What to do
What the task requires is each entry, restated exactly.

··· Data records ···

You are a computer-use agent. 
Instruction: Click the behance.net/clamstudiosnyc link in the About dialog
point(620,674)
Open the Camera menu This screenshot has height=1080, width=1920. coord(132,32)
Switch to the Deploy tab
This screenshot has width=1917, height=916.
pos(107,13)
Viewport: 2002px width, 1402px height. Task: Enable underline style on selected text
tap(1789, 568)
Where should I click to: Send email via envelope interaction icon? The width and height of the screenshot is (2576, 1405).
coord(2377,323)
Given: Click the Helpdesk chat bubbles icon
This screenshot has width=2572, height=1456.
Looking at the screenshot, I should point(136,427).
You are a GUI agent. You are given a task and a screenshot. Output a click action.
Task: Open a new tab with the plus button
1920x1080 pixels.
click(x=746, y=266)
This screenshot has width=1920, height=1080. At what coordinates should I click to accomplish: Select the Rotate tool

···

Response to this task
You are a computer-use agent. 
Instruction: Click the behance.net/clamstudiosnyc link in the About dialog
point(620,674)
Open the Camera menu This screenshot has height=1080, width=1920. coord(132,32)
Switch to the Deploy tab
This screenshot has width=1917, height=916.
pos(107,13)
Viewport: 2002px width, 1402px height. Task: Enable underline style on selected text
tap(1789, 568)
Where should I click to: Send email via envelope interaction icon? The width and height of the screenshot is (2576, 1405).
coord(2377,323)
Given: Click the Helpdesk chat bubbles icon
This screenshot has width=2572, height=1456.
Looking at the screenshot, I should point(136,427).
You are a GUI agent. You are given a task and a screenshot. Output a click action.
Task: Open a new tab with the plus button
1920x1080 pixels.
click(x=746, y=266)
This screenshot has width=1920, height=1080. At what coordinates should I click to accomplish: Select the Rotate tool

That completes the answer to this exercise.